BİR partiye 11 milyon insan oy veriyor, parti tek başına iktidar oluyor, partinin liderinin de cumhurbaşkanı olması söz konusu oluyor. Son rakamlara göre 1 milyon insan da bu durumu protesto etmek için demokratik haklarını kullanarak bir miting yapıyor.

Ancak, miting "Millet son sözünü söyledi!" sözleriyle takdim ediliyor.

* * *

Öte yanda milletten 11 milyon oy almış partinin en yetkili organı olan MKYK’sı toplanıyor ve oybirliği ile partinin liderine "cumhurbaşkanını atama" yetkisi veriyor!

MKYK’nın milletvekili olmayan üyeleri, milletin vekilleri adına da karar vermiş oluyorlar.
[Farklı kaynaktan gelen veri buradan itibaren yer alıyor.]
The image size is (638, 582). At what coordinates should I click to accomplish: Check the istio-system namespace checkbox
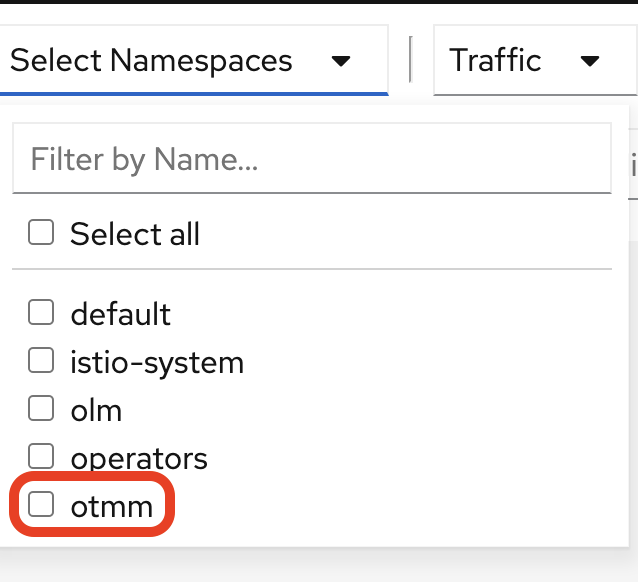(40, 361)
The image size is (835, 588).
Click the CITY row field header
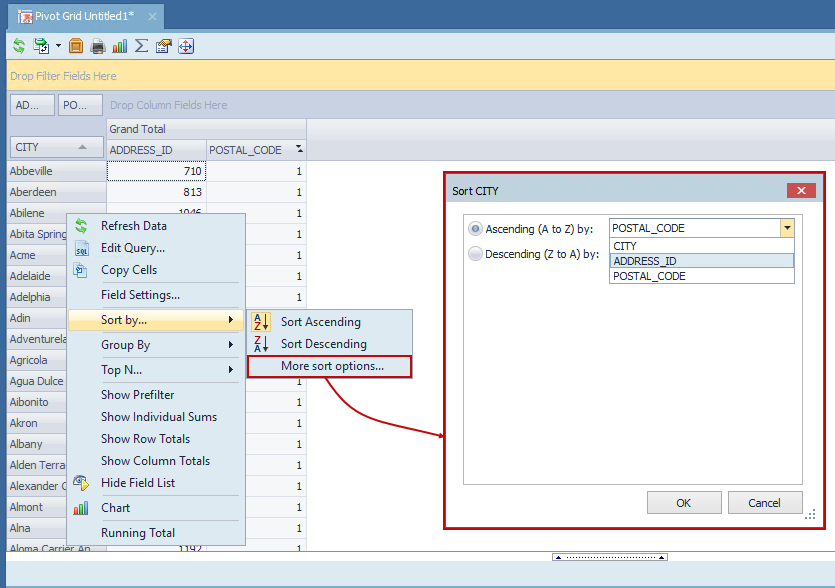tap(56, 148)

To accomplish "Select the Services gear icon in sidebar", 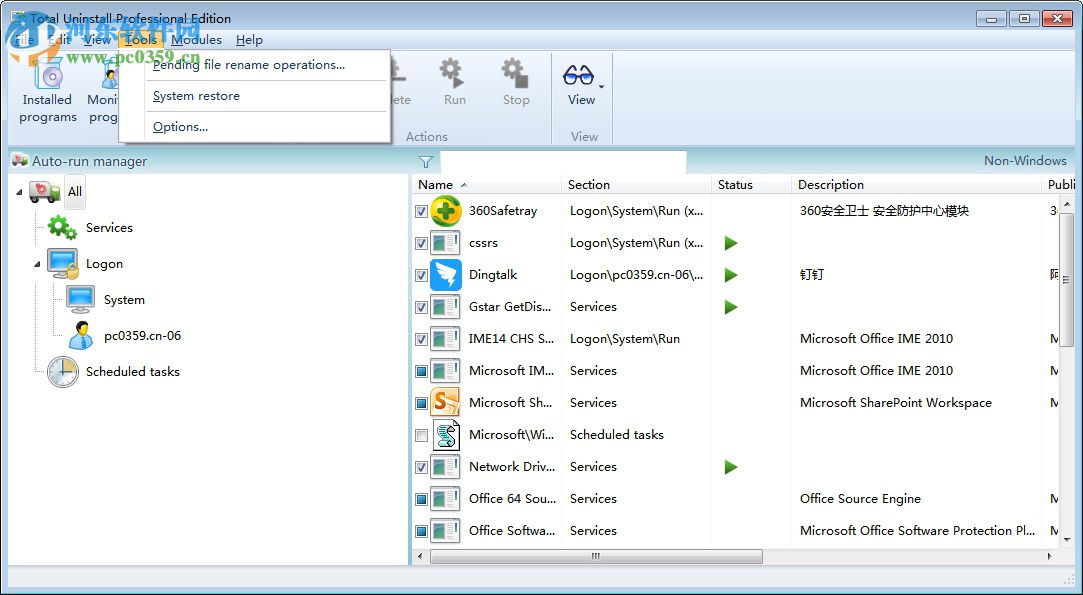I will pos(60,227).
Şimdi ortada bir "tek seçici" var, hepimiz onun ağzına bakıyoruz. O cumhura başkan seçecek, daha doğrusu atayacak, milletvekilleri de işaret ettiği aday lehine oy kullanacaklar.

Kusura bakılmasın ama bu da çok abuk bir durum!

* * *

Abukluk burada da bitmiyor.

Tek seçici, cumhurbaşkanı atama yetkisine sahip ama kendisini atayamayacak!

Yoksa, ülke karışır!

Tek seçicinin cumhurbaşkanı atamasında mahzur yok ama kendisini atamasında mahzur var!

Başkasını atarsa ülke huzura kavuşacak, kendisini atarsa huzur hepten kaçacak.

İşadamları da dahiyane bir fikir ileri sürüyorlar.

Tek seçici, ülkede istikrarı korumak için partisinin başında kalmak zorunda, ama huzuru korumak için cumhurbaşkanı olmaması lazım!

Partisi, Meclis’te mutlak güçlü olsun ama kendi liderini cumhurbaşkanı seçecek kadar güçlü olmasın.

Tek seçici, parlamenter demokraside en güçlü makam olan başbakanlıkta kalırsa ülke huzur ve istikrar içinde yaşayacak, ama daha az güçlü bir makam olan cumhurbaşkanlığına seçilirse huzur ve istikrar ülkeyi terk edecek.

* * *

Tek seçici,
cumhurbaşkanı olarak başkasını atarsa "devlet adamı" olacak, ama kendisini devletin başına atarsa "devlet adamı" olamayacak.

Son ana dek havayı koklayan tek seçici, son anda başkasını atarsa "basiretli insan" olacak, ama kendini atarsa "basiretsiz insan" olacak.

Kimse tek seçiciye, "Madem basiretli bir devlet adamıydın, neden baştan aday olmadığını ilan edip ülkenin bu kadar gerilmesine engel olmadın?" diye soramayacak.

Basiretli insana, "Neden 50 yıldır kendini habire tekrar eden olayları baştan göremedin de son anı bekledin?" diye de sorulmayacak.

Kimse, basiretli devlet adamı neden korktu, nasıl korkutuldu diye hiç soramayacak!

* * *

Sıkıldım!

Hem de çok sıkıldım.

Nokta Dergisi’nin kapatılmasından da sıkıldım.

Sabah Gazetesi’nin genel yayın yönetmeni ile başyazarı neden istifa ettiler diye sorulmamasından da sıkıldım.

Hele hele koskoca adamların, resmi kayıtlara göre sadece 500 kişinin din değiştirdiği 72 milyonluk ülkede misyonerleri potansiyel düşman olarak görmelerinden de sıkıldım.

Bütün bunların, Anayasa’sının 2. maddesi "Türkiye Cumhuriyeti (...) demokratik, laik ve sosyal bir hukuk devletidir" yazan ülkede olmasından ise beter sıkıldım.